Cyber Cricket Fighting
In the Chinese tech community, there’s a slang term for smartphone performance comparisons: "Cyber Cricket Fighting."
Much like the ancient pastime of pitting prized crickets against each other in a small arena, smartphone enthusiasts love to throw the latest devices into the ring to see which one spits out the highest Geekbench scores or sustains the best frame rates. But lately, this obsession has exposed a massive, unsustainable performance bubble, and it sparked a controversy that highlights the worst of internet outrage culture.
Part 1: The Bursting Silicon Bubble, and the iterative upgrades
If you look at the data compiled by Geekerwan, the trajectory of mobile processors is alarming.
Back in 2020, the flagship Snapdragon 865 pulled about 4W of motherboard power during heavy GPU testing. A year later, the infamous "Fire Dragon" Snapdragon 888 doubled that to nearly 8W to achieve its benchmark bumps. Fast forward to the Snapdragon 8 Gen 3, and we were looking at nearly 14W. Now, in recent CPU tests, the latest flagship Snapdragon chips are pushing past 20W, dangerously close to the power draw of a lightweight laptop.
How haven't these phones melted yet? We are putting chips with 20W power consumption devices the size of a chocolate bar. Mostly because chipmakers transitioned away from Samsung’s inefficient nodes to TSMC’s superior 4nm and 3nm processes, and smartphone OEMs started packing their devices with massive vapor cooling chambers.

**EXTRACTED ENTRIES**
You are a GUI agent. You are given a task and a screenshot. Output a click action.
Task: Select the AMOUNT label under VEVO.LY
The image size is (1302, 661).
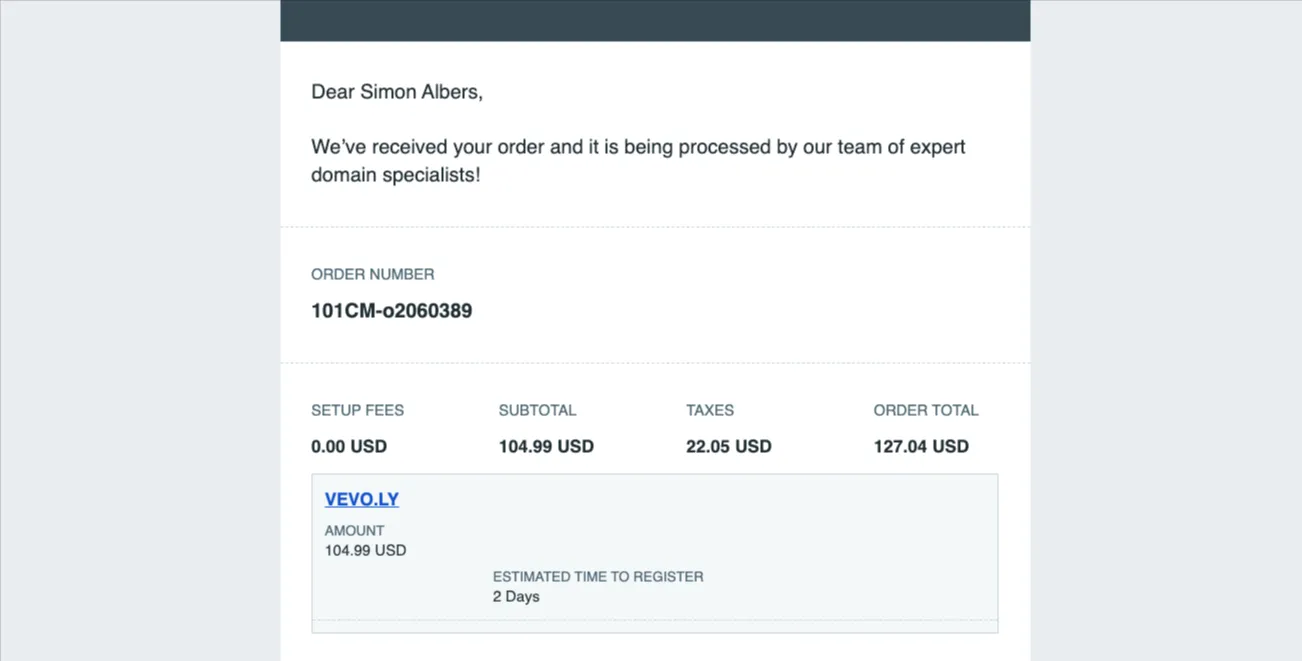coord(354,531)
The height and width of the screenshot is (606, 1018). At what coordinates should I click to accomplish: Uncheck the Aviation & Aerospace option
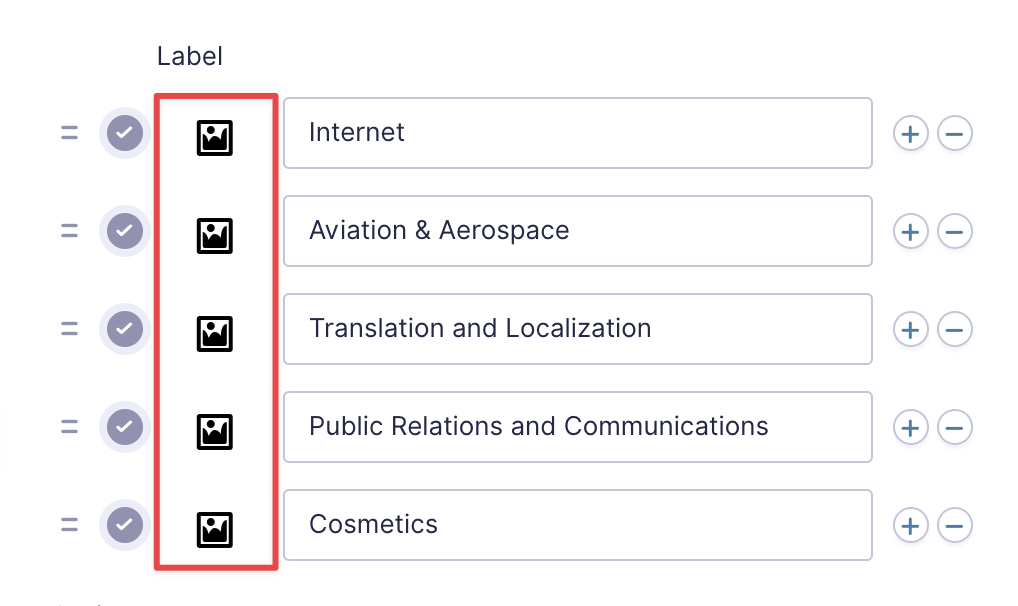click(x=125, y=231)
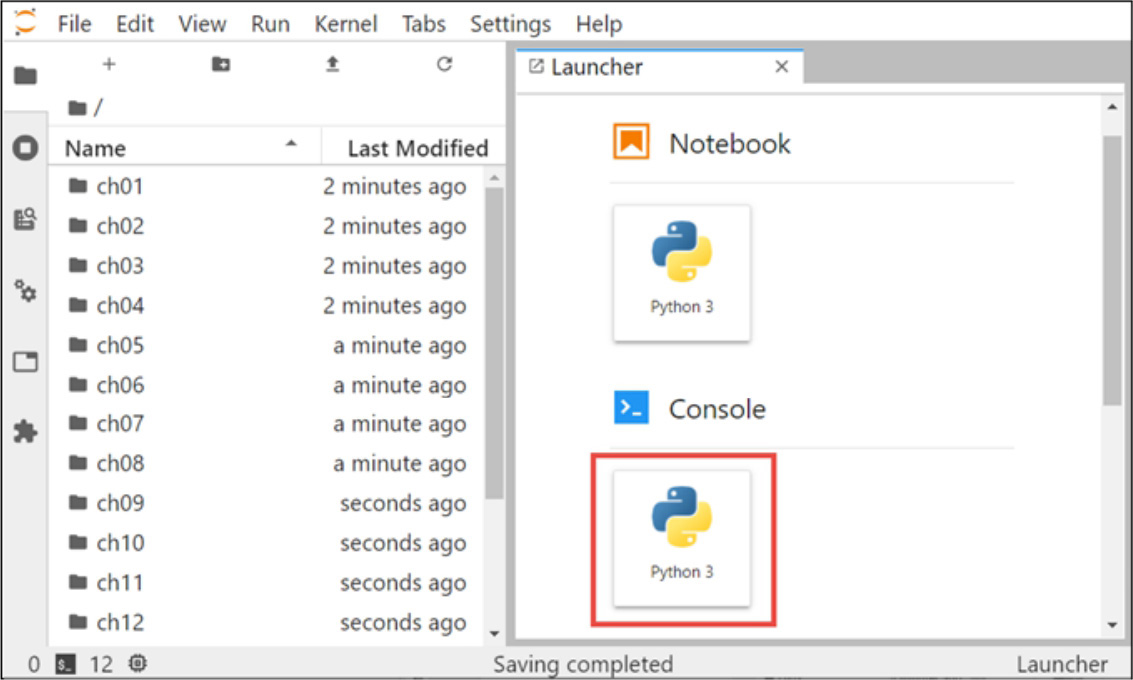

**CHALLENGE**
Transcribe the smartphone performance article from "Much like the" up to and including "internet outrage culture.".

**THE RESPONSE**
Much like the ancient pastime of pitting prized crickets against each other in a small arena, smartphone enthusiasts love to throw the latest devices into the ring to see which one spits out the highest Geekbench scores or sustains the best frame rates. But lately, this obsession has exposed a massive, unsustainable performance bubble, and it sparked a controversy that highlights the worst of internet outrage culture.